Toolsinath Goolzar (sculpteur) : « Toutes les créations répandent une énergie positive »

Toolsinath Goolzar est un sculpteur formé au Mahatma Gandhi Institute. Il a participé pour la première fois au Sand Sculpture Festival qui s’est déroulé à la mi-juin sur la plage de Flic-en-Flac et a obtenu le premier prix. Le Mauricien l’a rencontré.

- Publicité -

Qui est Toolsinath Goolzar ?
Je suis un Mauricien de 23 ans. J’habite Bon-Accueil. Depuis mon plus jeune âge, je suis un passionné d’art, voulant créer de nouvelles choses.
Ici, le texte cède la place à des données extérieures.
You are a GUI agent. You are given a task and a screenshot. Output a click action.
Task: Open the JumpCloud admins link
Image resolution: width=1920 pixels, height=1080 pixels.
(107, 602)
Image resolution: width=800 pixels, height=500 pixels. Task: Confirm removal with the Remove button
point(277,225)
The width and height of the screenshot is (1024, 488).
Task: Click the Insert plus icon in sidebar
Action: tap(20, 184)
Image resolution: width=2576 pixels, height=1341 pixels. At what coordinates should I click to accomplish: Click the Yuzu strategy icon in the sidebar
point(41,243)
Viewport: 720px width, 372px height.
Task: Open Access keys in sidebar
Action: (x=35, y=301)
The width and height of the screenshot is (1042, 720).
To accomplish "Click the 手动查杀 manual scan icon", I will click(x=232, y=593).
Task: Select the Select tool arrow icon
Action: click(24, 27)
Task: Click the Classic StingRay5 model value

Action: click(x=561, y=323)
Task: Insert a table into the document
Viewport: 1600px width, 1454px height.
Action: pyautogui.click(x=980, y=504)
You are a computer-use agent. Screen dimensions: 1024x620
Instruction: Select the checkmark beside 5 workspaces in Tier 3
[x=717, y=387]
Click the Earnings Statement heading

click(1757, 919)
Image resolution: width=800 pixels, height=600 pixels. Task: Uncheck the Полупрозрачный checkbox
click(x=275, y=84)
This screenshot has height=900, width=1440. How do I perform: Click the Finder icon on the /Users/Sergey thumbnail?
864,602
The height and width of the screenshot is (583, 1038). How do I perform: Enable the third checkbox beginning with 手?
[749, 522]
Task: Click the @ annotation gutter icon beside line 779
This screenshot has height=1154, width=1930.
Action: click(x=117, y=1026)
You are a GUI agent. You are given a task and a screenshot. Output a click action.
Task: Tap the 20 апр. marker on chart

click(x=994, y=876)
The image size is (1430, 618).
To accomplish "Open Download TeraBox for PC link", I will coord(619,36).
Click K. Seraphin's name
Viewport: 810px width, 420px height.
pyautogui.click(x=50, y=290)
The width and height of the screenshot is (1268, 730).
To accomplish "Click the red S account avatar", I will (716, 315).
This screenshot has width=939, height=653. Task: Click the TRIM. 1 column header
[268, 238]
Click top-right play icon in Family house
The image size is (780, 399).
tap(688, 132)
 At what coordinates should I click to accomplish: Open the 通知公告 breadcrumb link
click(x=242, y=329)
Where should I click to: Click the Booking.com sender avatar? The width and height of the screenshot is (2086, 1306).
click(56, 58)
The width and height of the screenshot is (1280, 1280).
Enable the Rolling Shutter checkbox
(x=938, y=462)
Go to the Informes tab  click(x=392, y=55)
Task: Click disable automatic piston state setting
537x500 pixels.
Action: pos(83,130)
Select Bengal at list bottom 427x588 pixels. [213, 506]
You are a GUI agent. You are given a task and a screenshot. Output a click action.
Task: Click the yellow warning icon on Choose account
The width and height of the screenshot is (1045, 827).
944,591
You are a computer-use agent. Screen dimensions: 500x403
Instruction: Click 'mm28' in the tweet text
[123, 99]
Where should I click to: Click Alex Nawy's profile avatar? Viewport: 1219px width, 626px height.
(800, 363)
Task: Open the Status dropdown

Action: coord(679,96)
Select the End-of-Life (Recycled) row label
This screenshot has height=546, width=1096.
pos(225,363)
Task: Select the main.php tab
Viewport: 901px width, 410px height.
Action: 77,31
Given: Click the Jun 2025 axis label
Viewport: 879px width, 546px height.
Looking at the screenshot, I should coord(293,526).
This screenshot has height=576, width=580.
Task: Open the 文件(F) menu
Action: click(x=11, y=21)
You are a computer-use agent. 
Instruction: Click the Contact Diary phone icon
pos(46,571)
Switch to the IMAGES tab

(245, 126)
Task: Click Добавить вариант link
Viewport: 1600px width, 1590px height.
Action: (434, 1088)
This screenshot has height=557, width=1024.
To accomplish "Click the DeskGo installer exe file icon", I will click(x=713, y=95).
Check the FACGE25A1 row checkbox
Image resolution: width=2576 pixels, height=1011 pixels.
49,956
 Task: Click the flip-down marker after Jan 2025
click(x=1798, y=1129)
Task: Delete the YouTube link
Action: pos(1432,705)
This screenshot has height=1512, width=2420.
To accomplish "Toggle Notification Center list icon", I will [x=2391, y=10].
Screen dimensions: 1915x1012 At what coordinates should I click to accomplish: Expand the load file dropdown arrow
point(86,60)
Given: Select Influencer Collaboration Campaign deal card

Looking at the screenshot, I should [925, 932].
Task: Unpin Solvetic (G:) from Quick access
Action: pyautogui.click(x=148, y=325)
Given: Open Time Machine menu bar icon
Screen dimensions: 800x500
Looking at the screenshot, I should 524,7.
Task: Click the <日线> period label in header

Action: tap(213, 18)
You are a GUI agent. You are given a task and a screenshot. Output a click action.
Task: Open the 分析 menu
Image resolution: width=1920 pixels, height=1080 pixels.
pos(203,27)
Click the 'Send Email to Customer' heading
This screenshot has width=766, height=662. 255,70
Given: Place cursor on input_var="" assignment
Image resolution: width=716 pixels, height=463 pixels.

Au fur et à mesure que j’entrais dans l’enseignement supérieur, mon intérêt s’est déplacé vers l’art avec un intérêt particulier pour la sculpture.

Le fait de me spécialiser dans le domaine de la sculpture m’a, non seulement, aidé à développer mes compétences mais m’a aussi permis d’apprendre la valeur du travail en équipe. La collaboration avec les autres est devenue partie intégrante de mon apprentissage.

- Publicité -

Connaissant les exigences de la sculpture, j’ai adopté un mode de vie sain. Ma passion pour l’haltérophilie m’a aussi grandement aidé dans mon activité artistique. Étant adepte de la culture rasta, j’ai combiné les mots art et rastafari; et j’ai obtenu le nom de ma page d’art connue comme Artisfari.

Dans quelles circonstances êtes-vous parvenu à participer à ce Sand Sculpture Festival à Flic-en-Flac ? Est-ce un autre moyen pour vous de démocratiser l’art et de l’amener vers les gens ?

- Advertisement -

Comme l’art est mon intérêt principal, j’ai été attiré par une affiche du festival de sculpture de sable sur les réseaux sociaux. J’ai alors pris contact avec les organisateurs et je me suis inscrit. Mon objectif était d’embellir mon parcours artistique et d’obtenir un certificat pour être reconnu.

Comme je m’étais spécialisé dans la sculpture au cours de mon baccalauréat, travailler avec du sable a représenté un défi pour moi. Je voulais à tout prix participer à ce concours à Flic-en-Flac, je ne m’attendais pas à être classé premier.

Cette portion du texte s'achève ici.